Turkey Street, Enfield
The road from Bulls Cross to Enfield Wash, which has given its name to a station, an electoral ward and a small conservation area
It seems likely that the street took its name from a resident named something like Tokey or Tuckey, and that the 19th-century corruption to ‘Turkey’ was the result of what linguists call ‘folk etymology’ – which basically means changing an unfamiliar word to a similar-sounding familiar one. The street’s existence was first recorded in the first half of the 15th century and it was the location of a hamlet of ten houses in 1572.
The watercourse that intertwines with the eastern section of the street was earlier called the Maiden’s Brook but is now usually called Turkey Brook. By the mid-18th century the first incarnation of the Plough Inn was in existence, as was a bridge across the brook, which used to be navigable to this point. Further west, another bridge carried the street across the New River.
Enfield’s first almshouses were built in Turkey Street by Ann Crowe.

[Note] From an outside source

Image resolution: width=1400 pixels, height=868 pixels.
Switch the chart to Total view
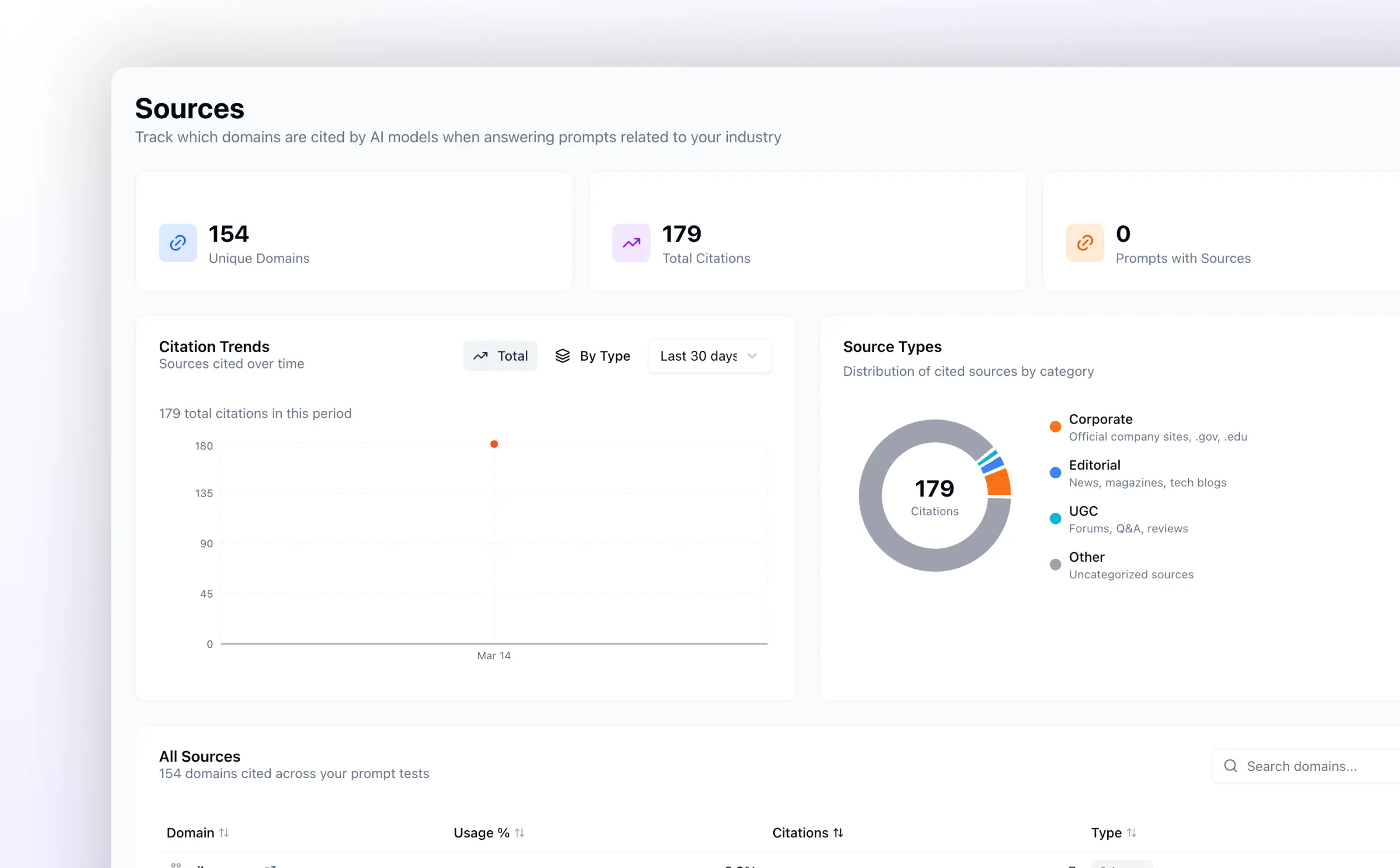[500, 356]
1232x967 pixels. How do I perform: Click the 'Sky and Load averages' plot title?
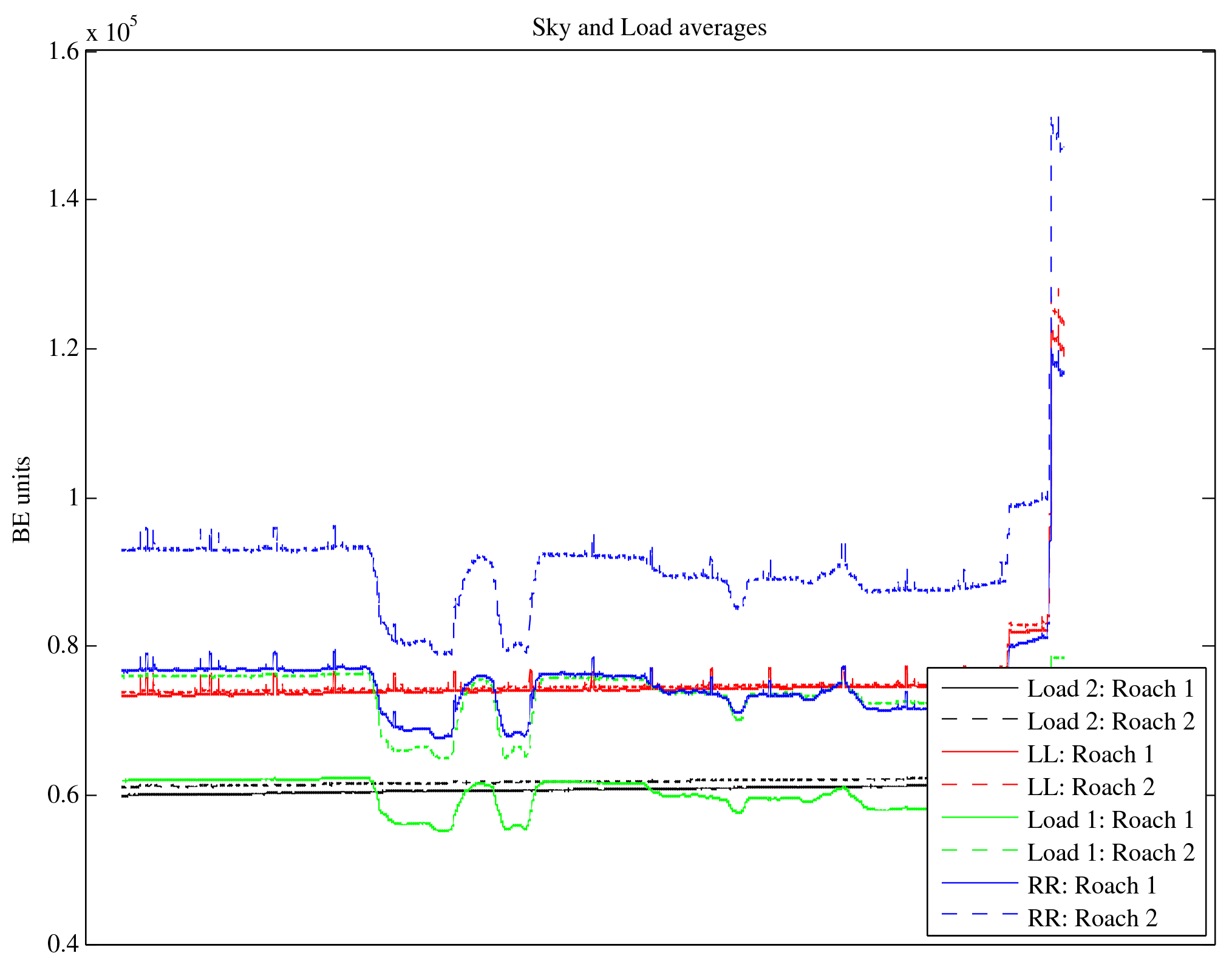pyautogui.click(x=649, y=28)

In her will of 1763 she left money to repair them and to buy coal for the residents. The original almshouses were replaced by the present group (shown in the photograph below right) in the early 1890s.
A station (originally called Fortyhill) opened in 1891 but disappointing residential growth and a poor service that involved changing trains at White Hart Lane made the line unprofitable. Passenger services were withdrawn after electric trams began to run along Hertford Road in 1909. With the introduction of an electrified service to Liverpool Street in 1960, the station was reopened.
After the Second World War the council built large estates to the north but a few early-19th-century houses and cottages have survived on Turkey Street itself.
In the Turkey Street conservation area, south-east of the station, only a handful of houses are of any architectural or historic interest and most of these underwent “major and unflattering cosmetic surgery in the late 20th century,” as the council-commissioned character appraisal puts it. Nevertheless, “the area has a well-defined character established by its focus on a stretch of Turkey Brook between the two footbridges.”
The area’s most significant housebuilding in recent years has taken place alongside the railway line on Teal Close (visible in the photograph at the top of the page*), a cul-de-sac that in 2008 was said to be the cheapest street in north London.
The Turkey Street ward occupies a long strip between the Great Cambridge Road and Hertford Road. A relatively high proportion of homes here are rented from the council. At the 2011 census, 44 per cent of residents were white British, 12 per cent were of black African heritage and 9 per cent came from … Turkey.